Une plus grande place est donnée par le projet de loi à l’architecte pour les projets d’aménagement, cette place est-elle suffisante ?

L’obligation du recours à un architecte pour les permis d’aménager un lotissement a effectivement été votée en première lecture : à l’heure actuelle un volet architectural, paysager et environnemental doit figurer dans le dossier de permis, mais il n’est jamais réalisé par des architectes ou des paysagistes, plutôt par des géomètres-experts. Ce sont ces aménagements qui représentent aujourd’hui ce que certains désignent comme la « France moche ». Si ces amendements sont acceptés, ils constitueront pour nous une avancée, une correction nécessaire. Nous souhaiterions que le Sénat amène aussi cette obligation pour les zones d’activités, et les zones commerciales. Le permis d’aménager auquel elles sont soumises n’exige pas en effet l’intervention d’un architecte.

Nous avons par ailleurs obtenu le retour à l’obligation du recours à un architecte au-delà de la création ou modification de 150m2 de surface plancher – au lieu de 170m2 aujourd’hui – ce qui n’est qu’un retour à la règle qui prévalait avant 2012 et la création de la notion de surface plancher. Enfin nous avons demandé au Sénat de rendre obligatoire dans les cités historiques – la nouvelle appellation des procédures de protection du patrimoine – l’intervention de l’architecte dès le premier mètre carré créé, les Architectes des bâtiments de France le réclament d’ailleurs. Cela permettrait de créer un vrai dialogue entre professionnels.

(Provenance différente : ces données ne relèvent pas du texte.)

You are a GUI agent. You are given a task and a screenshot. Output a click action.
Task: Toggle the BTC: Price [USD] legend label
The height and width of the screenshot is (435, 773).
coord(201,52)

Un permis de construire « express » est créé pour inciter les particuliers à avoir recours à un architecte, en quoi consiste-t-il ?

Il permet au particulier qui emploie un architecte pour élaborer son projet de construction ou d’extension de bénéficier d’un délai d’instruction raccourci, de deux mois à un mois. La présence de l’architecte est une sorte de caution sur la qualité du projet et le respect des règles d’urbanisme. Nous souhaiterions cependant que ce permis soit déclaratif : le service instructeur n’aurait qu’à vérifier la complétude du dossier, ce qui n’empêche pas ensuite le jeu du contrôle de légalité et des éventuels recours des tiers. On pourrait au moins expérimenter ce système avec des communes volontaires.

Le concours d’architecture est également consacré par le texte ?

Effectivement, même si l’ordonnance de transposition de la directive marchés publics avait finalement préservé la procédure du concours d’architecture, ce serait une sécurité que d’inscrire dans la loi l’obligation du concours au-delà des seuils communautaires de la commande publique. Nous réfléchissons par ailleurs à instaurer une phase de dialogue : celle-ci existe déjà, mais une fois que le classement du jury est fait. Il s’agirait, tout en conservant l’anonymat des candidatures, et en respectant les règles de la commande publique, de créer un dialogue, par exemple sous forme de questions-réponses, avant le choix des dossiers. Nous avons par ailleurs proposé aux sénateurs que dès que des fonds publics sont en jeu dans une opération, que ce soit sous forme de financements, de foncier, de garanties, un concours soit organisé, avec une mission complète pour la maitrise d’oeuvre, car l’architecture est d’intérêt public, il est donc logique que l’architecte intervienne en cas d’utilisation de fonds publics.